For the silicon chips example,
-Silicon chips are a trait found in the central processor of all consumer computers.

your negation was totally correct. It's equivalent in meaning to the one the book provided. There's no one correct way to word it, as long as you have the right meaning.

In general, when we see "not all" on the test, it's a good habit to rephrase it as "some aren't".
If I hear "Not all tomatoes have seeds", I think "at least one tomato doesn't have seeds".


Example 2:
"The value of treating witnesses w/respect is outweighed in at least some cases by the need to extract information as soon as possible."

-"The value of treating witnesses w/respect is NEVER outweighed by the need to extract information as soon as possible."

So for this cases, IS changed into NEVER and AT LEAST SOME changed to none. Thus, the sentence has NEVER and a NONE making into "is never outweighed by the need to extract information as soon as possible" to make grammatical sense? I wanted to check my thought process here.

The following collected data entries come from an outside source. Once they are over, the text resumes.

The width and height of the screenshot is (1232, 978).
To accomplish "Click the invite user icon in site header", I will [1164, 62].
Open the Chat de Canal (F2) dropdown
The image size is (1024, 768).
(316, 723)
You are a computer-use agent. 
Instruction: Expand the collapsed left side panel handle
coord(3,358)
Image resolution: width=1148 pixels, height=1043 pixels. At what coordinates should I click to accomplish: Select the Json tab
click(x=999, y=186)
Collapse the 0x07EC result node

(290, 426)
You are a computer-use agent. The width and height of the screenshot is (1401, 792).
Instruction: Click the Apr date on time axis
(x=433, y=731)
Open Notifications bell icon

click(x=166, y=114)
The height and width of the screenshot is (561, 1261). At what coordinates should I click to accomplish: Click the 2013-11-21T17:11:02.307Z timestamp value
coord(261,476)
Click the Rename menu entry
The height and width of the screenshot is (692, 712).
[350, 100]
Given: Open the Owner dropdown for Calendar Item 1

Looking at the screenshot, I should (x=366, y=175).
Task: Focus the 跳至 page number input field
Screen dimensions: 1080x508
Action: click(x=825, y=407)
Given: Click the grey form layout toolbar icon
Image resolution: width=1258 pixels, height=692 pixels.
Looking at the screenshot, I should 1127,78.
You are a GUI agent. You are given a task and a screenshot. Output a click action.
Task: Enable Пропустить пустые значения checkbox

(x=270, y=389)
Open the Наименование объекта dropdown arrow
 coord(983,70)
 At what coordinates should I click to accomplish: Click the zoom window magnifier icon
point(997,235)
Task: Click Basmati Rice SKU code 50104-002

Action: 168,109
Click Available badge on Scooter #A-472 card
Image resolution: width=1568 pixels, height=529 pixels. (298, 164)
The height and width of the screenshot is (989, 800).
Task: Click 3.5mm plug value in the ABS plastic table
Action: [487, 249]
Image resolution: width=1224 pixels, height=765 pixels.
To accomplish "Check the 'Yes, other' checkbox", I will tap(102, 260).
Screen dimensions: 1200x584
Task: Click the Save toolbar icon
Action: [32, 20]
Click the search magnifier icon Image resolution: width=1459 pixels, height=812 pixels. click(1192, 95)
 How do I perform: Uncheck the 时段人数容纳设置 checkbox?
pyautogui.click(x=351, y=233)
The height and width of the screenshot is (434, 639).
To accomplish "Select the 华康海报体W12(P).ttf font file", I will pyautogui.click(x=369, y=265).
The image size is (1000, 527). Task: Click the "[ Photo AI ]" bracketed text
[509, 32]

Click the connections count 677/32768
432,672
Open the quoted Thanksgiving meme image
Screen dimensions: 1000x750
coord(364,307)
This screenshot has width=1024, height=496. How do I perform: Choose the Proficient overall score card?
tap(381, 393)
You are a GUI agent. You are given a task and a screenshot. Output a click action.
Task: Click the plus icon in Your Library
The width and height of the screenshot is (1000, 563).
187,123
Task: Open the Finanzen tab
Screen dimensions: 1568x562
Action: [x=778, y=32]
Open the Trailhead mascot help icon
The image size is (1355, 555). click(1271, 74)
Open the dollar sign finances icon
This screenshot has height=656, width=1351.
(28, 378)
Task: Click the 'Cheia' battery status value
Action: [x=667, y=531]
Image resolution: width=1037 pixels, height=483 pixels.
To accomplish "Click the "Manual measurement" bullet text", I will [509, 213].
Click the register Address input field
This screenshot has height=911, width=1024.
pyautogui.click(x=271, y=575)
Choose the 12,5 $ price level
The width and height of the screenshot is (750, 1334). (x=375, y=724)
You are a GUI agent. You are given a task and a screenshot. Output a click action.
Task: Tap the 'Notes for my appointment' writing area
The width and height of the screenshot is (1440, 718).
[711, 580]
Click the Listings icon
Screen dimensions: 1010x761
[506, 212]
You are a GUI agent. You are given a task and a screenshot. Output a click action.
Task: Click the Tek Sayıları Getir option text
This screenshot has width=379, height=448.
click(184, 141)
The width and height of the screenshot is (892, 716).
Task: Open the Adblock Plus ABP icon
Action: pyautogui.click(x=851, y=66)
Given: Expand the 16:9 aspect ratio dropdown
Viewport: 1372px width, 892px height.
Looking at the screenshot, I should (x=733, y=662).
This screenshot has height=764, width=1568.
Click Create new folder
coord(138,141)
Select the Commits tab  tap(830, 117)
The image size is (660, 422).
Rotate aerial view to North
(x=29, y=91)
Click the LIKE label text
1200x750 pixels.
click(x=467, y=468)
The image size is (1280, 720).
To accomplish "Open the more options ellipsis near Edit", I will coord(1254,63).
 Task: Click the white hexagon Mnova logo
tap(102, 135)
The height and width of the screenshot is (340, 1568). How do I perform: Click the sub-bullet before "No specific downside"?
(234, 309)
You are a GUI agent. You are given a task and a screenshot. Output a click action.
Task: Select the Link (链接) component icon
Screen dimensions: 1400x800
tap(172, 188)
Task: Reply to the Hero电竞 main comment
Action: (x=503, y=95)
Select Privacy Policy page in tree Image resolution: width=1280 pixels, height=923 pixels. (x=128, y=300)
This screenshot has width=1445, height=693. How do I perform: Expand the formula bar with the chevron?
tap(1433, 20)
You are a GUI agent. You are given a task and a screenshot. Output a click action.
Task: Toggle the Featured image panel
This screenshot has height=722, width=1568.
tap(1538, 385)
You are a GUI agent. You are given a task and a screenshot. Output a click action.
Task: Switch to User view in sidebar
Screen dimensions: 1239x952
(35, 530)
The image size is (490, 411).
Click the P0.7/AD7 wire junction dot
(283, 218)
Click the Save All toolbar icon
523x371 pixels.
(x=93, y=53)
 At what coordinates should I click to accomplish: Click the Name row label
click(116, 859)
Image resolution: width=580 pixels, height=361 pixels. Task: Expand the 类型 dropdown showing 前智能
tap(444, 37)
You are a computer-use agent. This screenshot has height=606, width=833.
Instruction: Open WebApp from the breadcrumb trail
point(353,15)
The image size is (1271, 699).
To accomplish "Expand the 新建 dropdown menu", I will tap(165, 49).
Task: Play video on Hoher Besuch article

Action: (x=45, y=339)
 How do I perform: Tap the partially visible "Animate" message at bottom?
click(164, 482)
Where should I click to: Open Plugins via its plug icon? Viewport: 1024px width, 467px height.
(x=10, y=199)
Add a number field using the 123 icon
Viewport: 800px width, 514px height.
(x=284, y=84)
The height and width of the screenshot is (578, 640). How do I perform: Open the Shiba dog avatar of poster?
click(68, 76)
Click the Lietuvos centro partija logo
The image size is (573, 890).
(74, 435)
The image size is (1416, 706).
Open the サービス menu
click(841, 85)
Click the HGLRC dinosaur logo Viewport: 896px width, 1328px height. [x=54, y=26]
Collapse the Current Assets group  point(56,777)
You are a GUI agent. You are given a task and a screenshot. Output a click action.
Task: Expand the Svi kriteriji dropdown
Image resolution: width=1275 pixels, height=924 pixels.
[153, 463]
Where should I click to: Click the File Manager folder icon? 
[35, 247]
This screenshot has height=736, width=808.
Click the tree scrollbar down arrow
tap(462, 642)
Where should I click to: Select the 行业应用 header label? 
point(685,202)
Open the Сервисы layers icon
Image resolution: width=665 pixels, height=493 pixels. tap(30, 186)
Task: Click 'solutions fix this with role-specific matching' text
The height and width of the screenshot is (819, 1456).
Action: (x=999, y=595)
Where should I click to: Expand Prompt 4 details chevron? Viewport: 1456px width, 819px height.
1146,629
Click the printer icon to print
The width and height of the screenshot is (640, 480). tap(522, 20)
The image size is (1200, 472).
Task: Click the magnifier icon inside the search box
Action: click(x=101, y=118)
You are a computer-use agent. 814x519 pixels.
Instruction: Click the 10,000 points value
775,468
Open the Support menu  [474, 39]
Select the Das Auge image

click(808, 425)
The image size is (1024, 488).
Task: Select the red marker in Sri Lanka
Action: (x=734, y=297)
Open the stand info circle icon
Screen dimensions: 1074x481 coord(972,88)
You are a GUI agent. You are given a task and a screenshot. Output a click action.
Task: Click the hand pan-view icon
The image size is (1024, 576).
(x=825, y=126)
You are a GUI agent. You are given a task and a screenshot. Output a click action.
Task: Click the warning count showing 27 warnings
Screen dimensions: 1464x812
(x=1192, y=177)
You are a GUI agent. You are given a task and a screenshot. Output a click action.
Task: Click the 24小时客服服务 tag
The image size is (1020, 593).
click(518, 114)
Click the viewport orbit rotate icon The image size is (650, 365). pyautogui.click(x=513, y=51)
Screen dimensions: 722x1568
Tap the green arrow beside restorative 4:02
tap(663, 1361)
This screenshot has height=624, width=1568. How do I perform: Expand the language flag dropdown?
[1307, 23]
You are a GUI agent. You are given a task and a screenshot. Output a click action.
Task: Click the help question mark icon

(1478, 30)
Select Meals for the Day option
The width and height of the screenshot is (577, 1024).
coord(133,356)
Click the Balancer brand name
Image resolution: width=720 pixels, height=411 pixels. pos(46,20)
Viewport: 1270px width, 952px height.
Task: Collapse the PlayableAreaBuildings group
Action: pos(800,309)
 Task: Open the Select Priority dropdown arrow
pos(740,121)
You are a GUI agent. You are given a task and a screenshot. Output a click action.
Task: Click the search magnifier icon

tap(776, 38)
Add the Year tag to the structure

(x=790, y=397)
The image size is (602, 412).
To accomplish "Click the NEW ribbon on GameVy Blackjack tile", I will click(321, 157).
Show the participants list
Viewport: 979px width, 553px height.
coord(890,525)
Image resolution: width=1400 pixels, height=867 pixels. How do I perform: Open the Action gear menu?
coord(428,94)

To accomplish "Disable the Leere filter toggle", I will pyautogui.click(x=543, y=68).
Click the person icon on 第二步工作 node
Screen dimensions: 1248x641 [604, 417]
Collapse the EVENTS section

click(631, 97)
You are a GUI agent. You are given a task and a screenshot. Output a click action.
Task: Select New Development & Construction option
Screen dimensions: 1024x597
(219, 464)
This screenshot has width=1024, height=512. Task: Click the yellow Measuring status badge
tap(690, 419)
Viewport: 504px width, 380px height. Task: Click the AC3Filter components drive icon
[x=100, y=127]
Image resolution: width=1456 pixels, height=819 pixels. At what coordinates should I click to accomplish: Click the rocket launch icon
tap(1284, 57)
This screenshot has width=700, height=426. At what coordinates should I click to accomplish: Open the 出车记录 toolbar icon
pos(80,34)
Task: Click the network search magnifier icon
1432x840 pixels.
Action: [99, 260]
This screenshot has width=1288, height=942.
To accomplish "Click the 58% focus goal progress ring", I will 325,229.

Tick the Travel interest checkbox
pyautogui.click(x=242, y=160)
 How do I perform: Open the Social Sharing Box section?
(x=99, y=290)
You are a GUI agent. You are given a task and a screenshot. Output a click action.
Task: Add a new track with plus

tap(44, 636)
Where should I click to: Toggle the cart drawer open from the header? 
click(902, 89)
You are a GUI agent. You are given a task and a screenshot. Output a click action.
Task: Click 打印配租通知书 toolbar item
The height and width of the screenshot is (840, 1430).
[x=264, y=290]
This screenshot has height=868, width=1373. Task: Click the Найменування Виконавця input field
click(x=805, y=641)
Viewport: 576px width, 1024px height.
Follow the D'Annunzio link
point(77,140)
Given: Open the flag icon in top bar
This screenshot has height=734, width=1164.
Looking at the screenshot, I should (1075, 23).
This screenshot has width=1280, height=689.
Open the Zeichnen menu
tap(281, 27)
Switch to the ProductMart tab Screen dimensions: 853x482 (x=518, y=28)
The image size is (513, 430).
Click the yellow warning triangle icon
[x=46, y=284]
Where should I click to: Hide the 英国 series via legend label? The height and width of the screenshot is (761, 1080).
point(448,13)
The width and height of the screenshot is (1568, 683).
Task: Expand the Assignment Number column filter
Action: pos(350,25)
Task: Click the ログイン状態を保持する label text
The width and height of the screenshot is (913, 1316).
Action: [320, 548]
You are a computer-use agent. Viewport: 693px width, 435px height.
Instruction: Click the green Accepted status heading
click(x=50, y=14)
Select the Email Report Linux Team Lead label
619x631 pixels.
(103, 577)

If you're contradicting "in at least some cases", you have to be saying "in ZERO cases". I don't know why you're saying "IS changed to NEVER". The word "is" appears in both sentences. They just switched from "at least some (one) cases" to "zero cases".


For this Example 1:
"Aggressive questioning should be allowed only if the witness is likely to provide useful information."

-"Aggressive questioning should be allowed at least sometimes even if the witness is NOT likely to provide useful information."

Seeing the transition of this negation with NOT and AT LEAST SOMETIMES, how do you know when to apply two negation changes to a sentence? Also changing the ONLY IF into EVEN IF... possible typo?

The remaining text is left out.